The tense exchange between Clark and DeVos may have underscored the thinking behind the secretary’s apparent decision last week not to announce a federal school choice program at her address to the organization she founded – the American Federation for Children.
The secretary said instead that, while she insists states who choose not to participate in school choice programs would be making a “terrible mistake,” ultimately she acknowledged that final decision rests with the states.
“No two states are the same and no two states’ approaches will be the same – and that’s a good thing,” DeVos asserted. “States are the best laboratories of our democracy.”
Joy Pullmann, writing at The Federalist, says DeVos’s decision at the last minute to refrain from announcing a federal school choice program showed some “wisdom”:
Democrats are now openly admitting that they will consider any such program to promote bigotry if it enables students to access schools that uphold the orthodox teachings of all three major Western religions regarding sexual ethics. Notice how this also reduces education to political correctness programming; if boys can’t claim to be girls in a given school, it somehow automatically invalidates their science and math and history curricula.
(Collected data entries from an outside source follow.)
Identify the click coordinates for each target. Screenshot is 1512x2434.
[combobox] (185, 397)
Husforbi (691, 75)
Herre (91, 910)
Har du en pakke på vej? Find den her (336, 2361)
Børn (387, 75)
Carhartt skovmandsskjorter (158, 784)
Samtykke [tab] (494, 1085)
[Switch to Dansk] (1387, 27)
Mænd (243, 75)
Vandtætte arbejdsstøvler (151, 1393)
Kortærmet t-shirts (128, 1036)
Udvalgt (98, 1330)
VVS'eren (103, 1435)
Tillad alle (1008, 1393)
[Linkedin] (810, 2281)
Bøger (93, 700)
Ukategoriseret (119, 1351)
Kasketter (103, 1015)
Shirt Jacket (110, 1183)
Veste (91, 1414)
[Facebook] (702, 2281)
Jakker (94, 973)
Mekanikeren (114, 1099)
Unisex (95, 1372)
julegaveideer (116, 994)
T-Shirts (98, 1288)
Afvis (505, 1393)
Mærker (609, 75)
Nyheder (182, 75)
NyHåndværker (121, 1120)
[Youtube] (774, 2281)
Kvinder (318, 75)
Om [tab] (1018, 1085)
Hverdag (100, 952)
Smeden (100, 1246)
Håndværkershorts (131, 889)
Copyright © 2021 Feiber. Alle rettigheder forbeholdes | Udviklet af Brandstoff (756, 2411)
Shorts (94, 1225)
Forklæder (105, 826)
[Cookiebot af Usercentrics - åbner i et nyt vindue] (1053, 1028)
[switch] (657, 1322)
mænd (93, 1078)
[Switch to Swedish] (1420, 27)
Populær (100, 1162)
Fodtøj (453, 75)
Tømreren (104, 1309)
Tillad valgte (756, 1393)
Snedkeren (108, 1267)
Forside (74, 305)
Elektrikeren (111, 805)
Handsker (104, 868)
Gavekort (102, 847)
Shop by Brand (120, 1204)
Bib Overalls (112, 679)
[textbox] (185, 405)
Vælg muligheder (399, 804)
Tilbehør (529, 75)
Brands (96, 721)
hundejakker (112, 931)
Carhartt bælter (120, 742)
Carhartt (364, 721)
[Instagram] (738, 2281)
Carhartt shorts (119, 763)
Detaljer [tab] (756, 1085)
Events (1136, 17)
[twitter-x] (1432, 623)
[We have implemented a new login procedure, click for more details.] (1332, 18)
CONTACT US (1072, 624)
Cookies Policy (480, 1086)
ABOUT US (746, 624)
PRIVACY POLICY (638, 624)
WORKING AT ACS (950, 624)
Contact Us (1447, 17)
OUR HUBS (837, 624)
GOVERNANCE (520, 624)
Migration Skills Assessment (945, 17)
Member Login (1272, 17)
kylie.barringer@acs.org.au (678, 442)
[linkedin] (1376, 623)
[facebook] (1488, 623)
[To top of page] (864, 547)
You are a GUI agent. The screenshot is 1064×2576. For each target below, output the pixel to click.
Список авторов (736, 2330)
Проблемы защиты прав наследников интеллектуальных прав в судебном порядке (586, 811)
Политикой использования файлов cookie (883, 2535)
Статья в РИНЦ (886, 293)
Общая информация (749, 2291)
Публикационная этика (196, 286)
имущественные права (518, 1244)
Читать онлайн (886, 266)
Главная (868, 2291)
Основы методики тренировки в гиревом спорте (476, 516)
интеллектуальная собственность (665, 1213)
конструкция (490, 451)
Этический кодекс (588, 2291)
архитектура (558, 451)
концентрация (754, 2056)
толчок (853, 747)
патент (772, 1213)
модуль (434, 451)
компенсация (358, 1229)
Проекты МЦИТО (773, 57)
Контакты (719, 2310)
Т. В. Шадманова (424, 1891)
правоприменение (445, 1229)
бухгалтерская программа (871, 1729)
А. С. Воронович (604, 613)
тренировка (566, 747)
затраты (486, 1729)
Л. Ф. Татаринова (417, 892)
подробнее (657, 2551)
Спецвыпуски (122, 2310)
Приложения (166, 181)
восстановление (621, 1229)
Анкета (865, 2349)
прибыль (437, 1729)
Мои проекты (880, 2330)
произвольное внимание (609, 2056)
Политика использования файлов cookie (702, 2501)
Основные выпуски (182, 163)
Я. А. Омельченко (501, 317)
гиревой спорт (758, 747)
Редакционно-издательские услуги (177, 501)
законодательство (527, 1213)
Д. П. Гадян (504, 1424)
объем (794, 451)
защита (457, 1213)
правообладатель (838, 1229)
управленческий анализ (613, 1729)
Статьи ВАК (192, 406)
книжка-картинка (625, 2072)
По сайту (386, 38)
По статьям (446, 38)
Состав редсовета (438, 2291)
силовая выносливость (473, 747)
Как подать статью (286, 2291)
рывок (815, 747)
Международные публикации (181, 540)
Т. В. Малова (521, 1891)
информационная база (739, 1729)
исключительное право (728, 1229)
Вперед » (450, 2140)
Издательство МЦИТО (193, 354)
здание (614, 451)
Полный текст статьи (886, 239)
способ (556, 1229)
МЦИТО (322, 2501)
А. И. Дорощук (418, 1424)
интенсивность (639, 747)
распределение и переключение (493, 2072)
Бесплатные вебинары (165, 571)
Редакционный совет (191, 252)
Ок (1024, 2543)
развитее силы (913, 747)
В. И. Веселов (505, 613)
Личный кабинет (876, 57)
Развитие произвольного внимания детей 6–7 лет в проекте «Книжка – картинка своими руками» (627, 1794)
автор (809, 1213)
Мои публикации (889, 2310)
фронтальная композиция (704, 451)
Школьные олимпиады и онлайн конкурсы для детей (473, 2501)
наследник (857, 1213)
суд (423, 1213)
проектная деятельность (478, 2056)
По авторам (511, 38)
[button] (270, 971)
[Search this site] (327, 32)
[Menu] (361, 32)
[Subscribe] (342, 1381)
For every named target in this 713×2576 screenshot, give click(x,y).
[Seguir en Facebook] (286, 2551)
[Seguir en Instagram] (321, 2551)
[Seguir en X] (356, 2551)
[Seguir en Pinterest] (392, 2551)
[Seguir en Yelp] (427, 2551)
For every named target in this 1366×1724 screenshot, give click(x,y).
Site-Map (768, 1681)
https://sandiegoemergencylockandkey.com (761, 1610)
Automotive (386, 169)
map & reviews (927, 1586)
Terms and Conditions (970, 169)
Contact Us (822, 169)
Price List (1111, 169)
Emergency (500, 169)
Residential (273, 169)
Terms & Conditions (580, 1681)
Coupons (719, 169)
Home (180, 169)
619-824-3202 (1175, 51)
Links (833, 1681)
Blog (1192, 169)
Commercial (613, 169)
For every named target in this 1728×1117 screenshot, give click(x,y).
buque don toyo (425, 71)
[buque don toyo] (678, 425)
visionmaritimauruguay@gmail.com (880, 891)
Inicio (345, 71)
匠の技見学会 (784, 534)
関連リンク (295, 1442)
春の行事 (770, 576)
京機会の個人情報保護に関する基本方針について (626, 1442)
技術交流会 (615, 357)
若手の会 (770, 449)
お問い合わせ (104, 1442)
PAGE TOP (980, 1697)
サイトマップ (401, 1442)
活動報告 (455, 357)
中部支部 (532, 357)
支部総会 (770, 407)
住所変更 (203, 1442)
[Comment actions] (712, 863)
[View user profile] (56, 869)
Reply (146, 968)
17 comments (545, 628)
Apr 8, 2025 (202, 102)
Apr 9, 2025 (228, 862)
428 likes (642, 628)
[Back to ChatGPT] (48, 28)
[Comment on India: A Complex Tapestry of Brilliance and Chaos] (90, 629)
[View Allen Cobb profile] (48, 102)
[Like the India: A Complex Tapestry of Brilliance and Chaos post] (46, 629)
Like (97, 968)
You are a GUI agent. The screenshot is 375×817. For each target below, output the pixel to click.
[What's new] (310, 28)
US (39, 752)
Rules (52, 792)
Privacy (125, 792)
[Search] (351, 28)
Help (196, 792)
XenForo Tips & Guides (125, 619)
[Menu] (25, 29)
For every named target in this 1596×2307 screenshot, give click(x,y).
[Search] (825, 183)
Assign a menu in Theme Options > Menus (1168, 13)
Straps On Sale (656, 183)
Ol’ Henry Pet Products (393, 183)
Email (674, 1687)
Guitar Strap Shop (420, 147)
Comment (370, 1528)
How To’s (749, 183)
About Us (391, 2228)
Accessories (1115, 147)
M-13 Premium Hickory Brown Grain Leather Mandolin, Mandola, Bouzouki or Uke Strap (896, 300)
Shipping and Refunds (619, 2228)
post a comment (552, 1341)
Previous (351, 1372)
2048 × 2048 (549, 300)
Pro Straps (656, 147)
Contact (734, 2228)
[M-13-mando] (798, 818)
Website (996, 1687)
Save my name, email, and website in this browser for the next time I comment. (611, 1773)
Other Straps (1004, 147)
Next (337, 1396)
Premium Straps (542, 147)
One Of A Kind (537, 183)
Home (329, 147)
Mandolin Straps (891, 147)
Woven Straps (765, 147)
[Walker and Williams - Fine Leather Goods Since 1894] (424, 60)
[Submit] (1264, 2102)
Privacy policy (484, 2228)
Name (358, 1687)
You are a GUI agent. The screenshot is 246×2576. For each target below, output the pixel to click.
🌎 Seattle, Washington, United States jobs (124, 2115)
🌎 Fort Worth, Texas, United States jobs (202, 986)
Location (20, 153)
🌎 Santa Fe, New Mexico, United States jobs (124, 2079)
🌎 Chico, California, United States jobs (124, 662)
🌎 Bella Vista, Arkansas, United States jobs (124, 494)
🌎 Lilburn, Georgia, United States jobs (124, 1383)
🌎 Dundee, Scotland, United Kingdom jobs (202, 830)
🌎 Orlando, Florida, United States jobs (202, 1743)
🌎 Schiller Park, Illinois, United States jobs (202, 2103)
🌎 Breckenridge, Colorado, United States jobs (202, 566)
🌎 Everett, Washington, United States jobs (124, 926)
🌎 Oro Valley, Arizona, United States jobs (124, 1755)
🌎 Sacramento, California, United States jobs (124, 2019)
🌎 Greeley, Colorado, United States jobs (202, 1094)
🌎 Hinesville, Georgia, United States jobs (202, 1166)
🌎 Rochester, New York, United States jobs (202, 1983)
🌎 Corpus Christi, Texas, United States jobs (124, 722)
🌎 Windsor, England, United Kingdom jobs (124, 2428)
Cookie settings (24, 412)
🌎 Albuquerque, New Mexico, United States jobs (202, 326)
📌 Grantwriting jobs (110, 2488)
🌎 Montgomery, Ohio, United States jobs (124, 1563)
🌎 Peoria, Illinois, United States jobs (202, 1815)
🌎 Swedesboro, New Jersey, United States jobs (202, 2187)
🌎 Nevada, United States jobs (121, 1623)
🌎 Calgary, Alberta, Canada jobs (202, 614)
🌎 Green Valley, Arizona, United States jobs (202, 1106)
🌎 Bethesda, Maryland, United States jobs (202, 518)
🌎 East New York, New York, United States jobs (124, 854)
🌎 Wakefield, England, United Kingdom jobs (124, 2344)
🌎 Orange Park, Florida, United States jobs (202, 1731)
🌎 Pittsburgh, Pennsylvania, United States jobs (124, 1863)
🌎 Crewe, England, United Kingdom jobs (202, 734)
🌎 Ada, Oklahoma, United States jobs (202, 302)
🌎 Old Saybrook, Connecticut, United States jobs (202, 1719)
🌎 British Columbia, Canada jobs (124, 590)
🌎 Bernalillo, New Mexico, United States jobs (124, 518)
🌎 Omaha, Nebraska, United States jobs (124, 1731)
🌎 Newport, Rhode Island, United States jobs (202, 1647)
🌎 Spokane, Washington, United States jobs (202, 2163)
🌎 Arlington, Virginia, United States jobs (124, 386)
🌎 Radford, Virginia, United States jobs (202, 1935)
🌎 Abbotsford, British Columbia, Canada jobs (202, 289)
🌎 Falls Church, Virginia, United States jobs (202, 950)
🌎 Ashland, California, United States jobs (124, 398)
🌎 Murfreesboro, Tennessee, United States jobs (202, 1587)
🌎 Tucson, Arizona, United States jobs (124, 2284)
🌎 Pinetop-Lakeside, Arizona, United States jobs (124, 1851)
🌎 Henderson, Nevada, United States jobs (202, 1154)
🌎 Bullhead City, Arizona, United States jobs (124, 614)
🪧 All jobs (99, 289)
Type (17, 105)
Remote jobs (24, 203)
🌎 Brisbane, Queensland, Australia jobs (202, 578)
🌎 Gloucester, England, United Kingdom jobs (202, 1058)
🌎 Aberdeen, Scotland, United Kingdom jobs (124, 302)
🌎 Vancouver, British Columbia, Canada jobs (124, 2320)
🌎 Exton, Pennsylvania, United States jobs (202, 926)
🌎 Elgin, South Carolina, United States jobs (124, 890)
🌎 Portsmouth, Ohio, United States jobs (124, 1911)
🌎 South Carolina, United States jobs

Pullmann aptly observes that since 79 percent of private schools in the country are religious, “any ‘choice’ program that complies with Clark’s litmus test will both preclude the vast majority of potential options and pressure those options to become more like the public schools parents would have to want to leave to use the program at all.”
She points to the situation of Indiana’s state school voucher program and the “strings” attached to vouchers that have forced many “choice” schools into Common Core and its aligned testing program.
“In the hands of bureaucrats, ‘choice’ is a giant homogenizer,” Pullmann notes.
In a Trump administration, school choice could be largely a state-run system, but with progressives in charge, a whole new level of control over children, in the name of social justice, may be realized through the federal dollars pipeline.
“Creating a program that can reach from the federal level into virtually every public and private school in the nation is only building a weapon aimed directly at American schools’ curricular and philosophical diversity,” Pullmann says. “That’s no choice.”